You are up all night doing equations and simulations, you have finally found a cure: human blood. You decide to sacrifice Jason to the great banana God named "Himself" and prepare to make him into a giant rag doll.
"Waiting for humans, watching them sleep, killing them, eating them... it's all so refreshing."
> You pull out a photo of Rhonda from your wallet and begin to cry.
"He's only doing what he thinks is best for his tribe."
You stare at the picture of Rhonda for hours, thinking about everything.
you fill with sorrow at your lost love and try to bring Rhonda back to life, WITH SCIENCE!
You mix some chemicals and place the unconscious Jason in a machine you made to force you to breathe normal air. If you breathe this toxin filled air too long, the fumes will kill you.
> You transfer Jason's blood into Rhonda corpse mixed with a potent cocktail of Banana toxin, then you pray for her revival.
You spend the next few hours pumping Jason's blood into Rhonda's body and putting a breathing tube down her throat. If you want, you can even put her body on life support if you want.
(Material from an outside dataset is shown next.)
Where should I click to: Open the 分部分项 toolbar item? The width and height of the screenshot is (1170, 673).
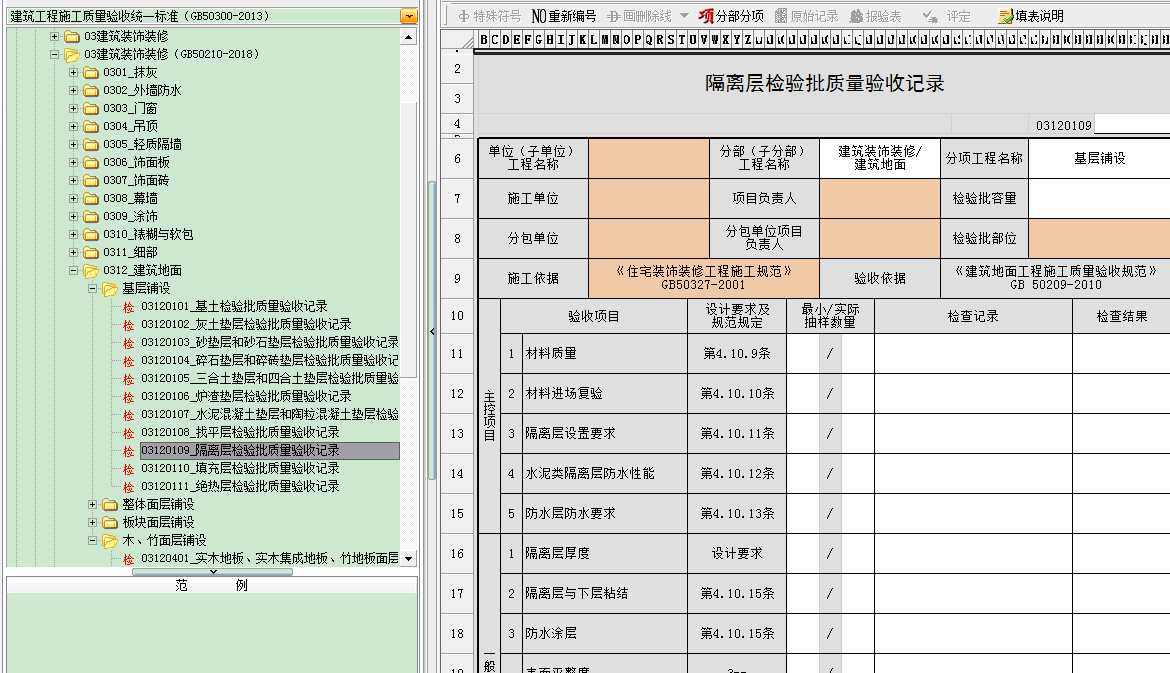click(x=731, y=16)
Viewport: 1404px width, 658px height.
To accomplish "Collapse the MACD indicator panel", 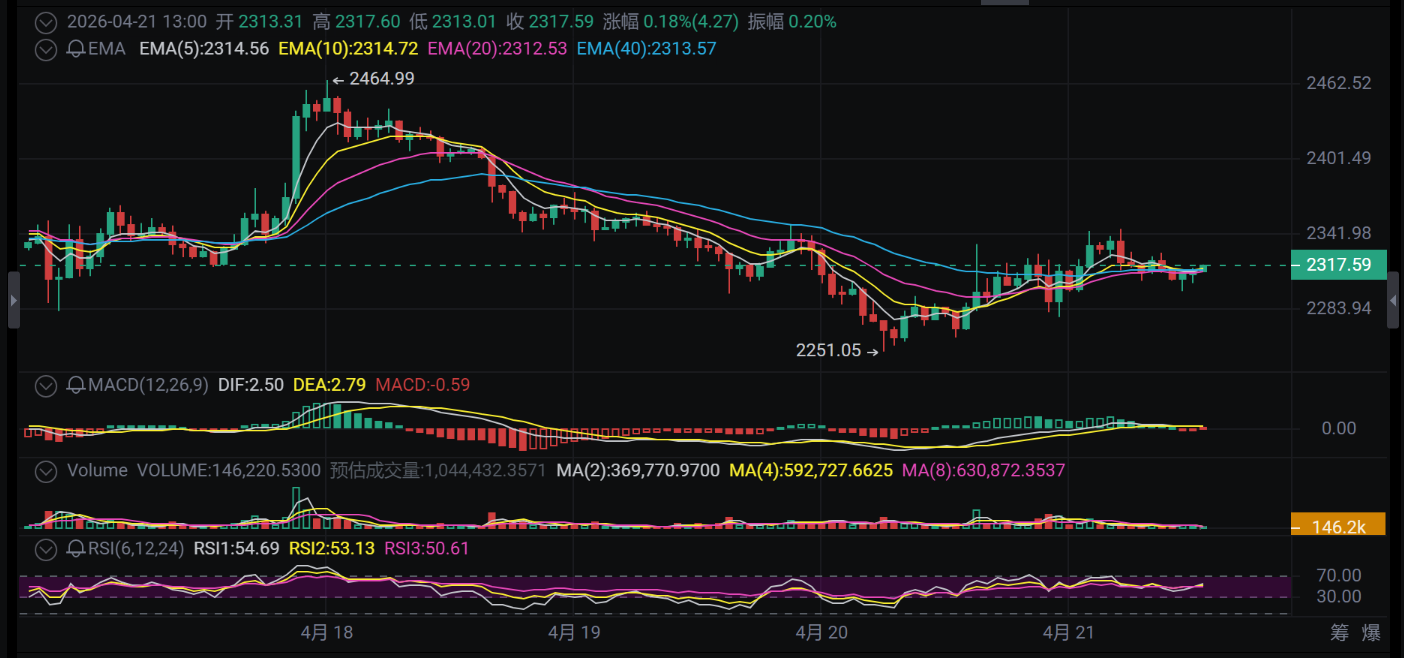I will coord(45,385).
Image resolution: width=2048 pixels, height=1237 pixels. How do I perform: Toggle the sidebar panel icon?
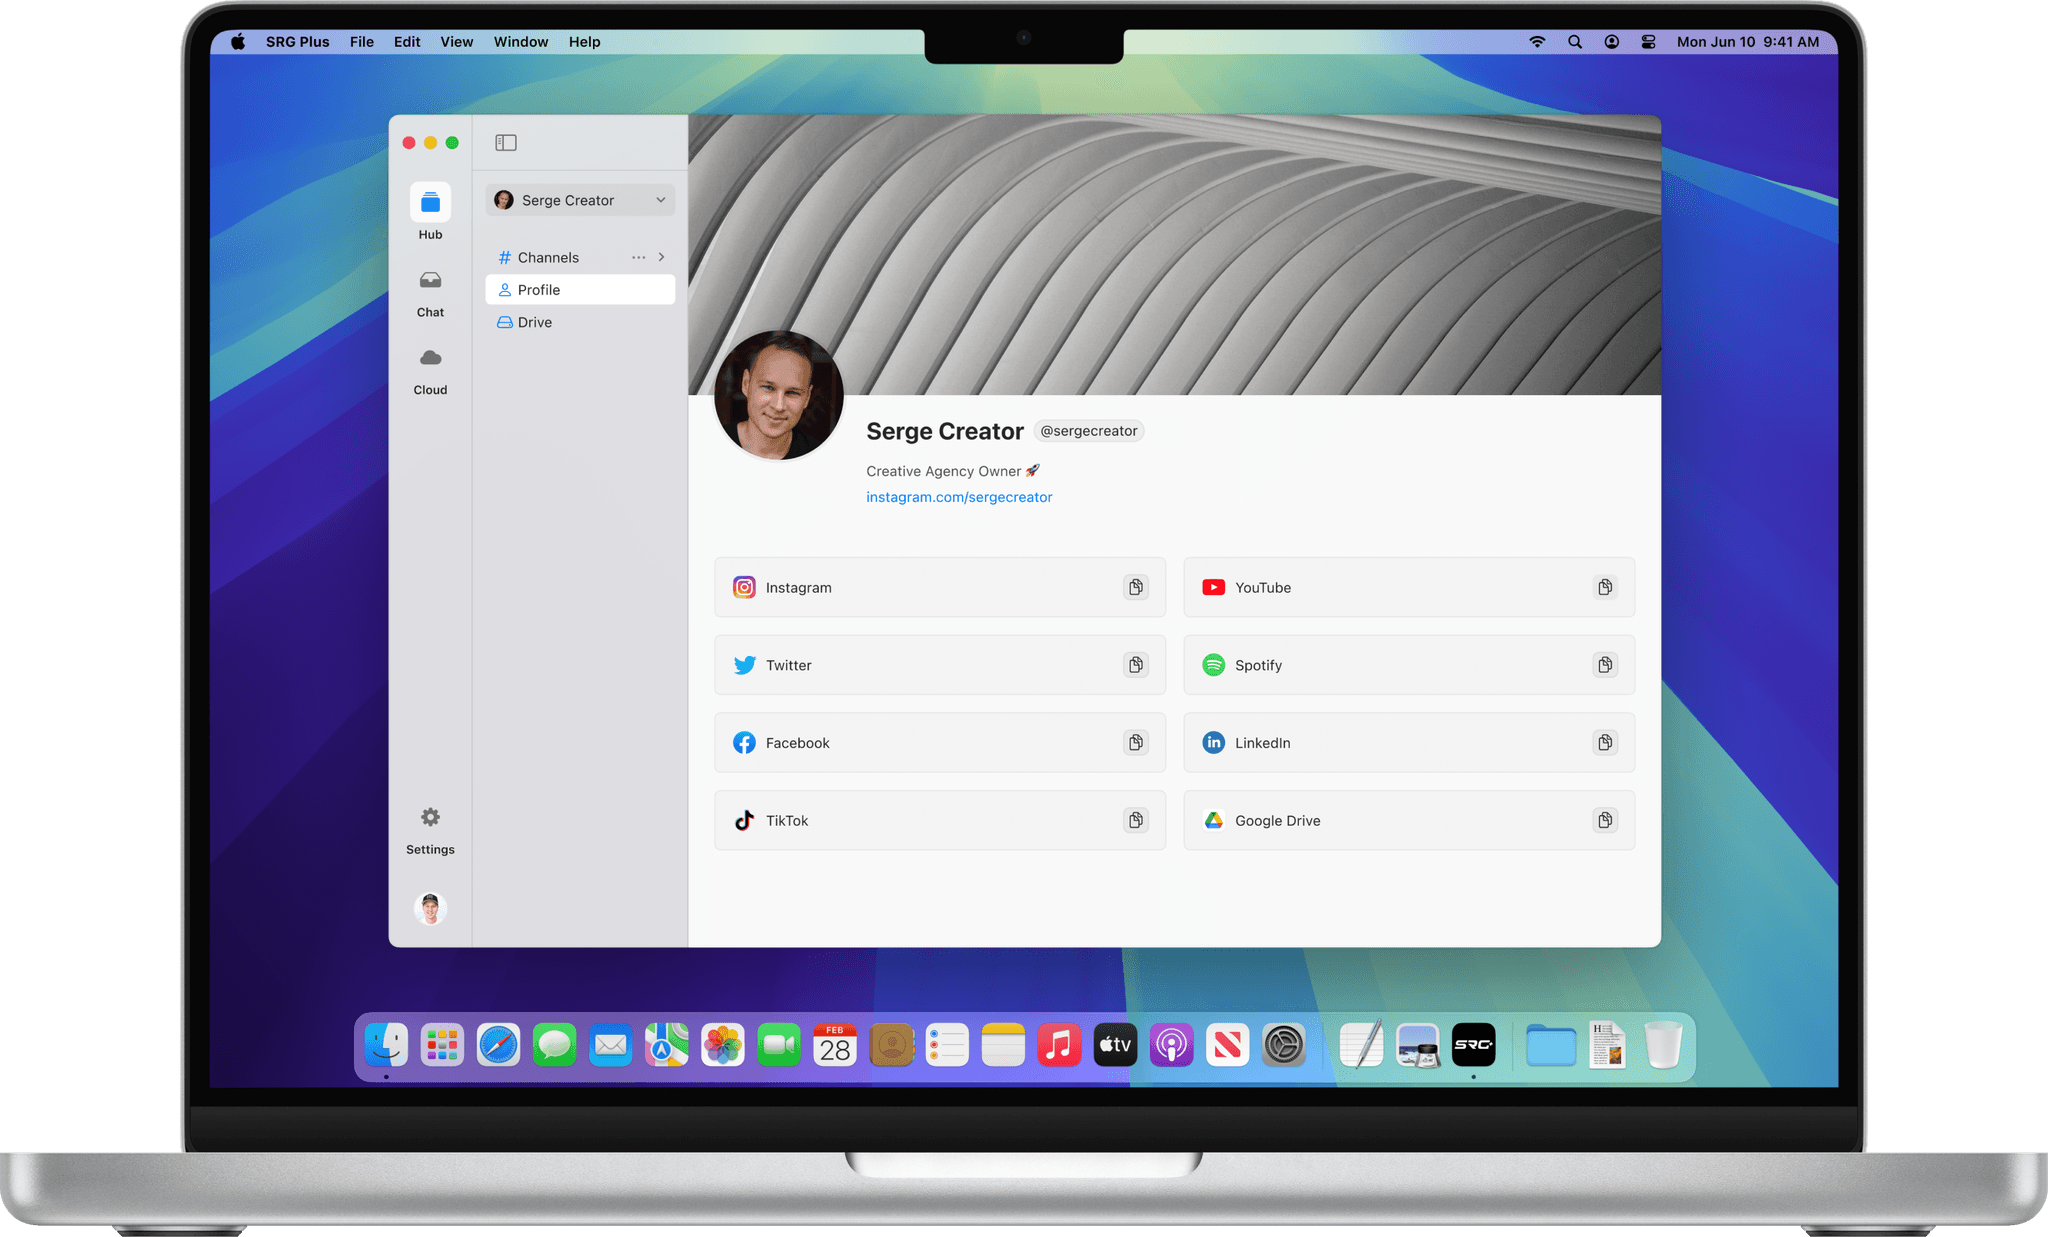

you realize that Rhonda will live but be braindead, you need some good monkey brains to finish the experiment, you give Rhonda a slice of your own cortex.
You place a long access line into her body and begin pumping in your blood to her.
It works and you wind up marrying yourself.
But you need a honeymoon and the one thing you cannot do is expose your new wife to this toxin, so you take her to the moonshine caves in West Virginia where you become one with nature and she becomes one with you.
Later you come back to your senses and begin a new life in New York City with your wife.
You are all alone with the love of your life.
The moral of the story:
Monkeys are cute, let's kill some humans so we can have some monkey children.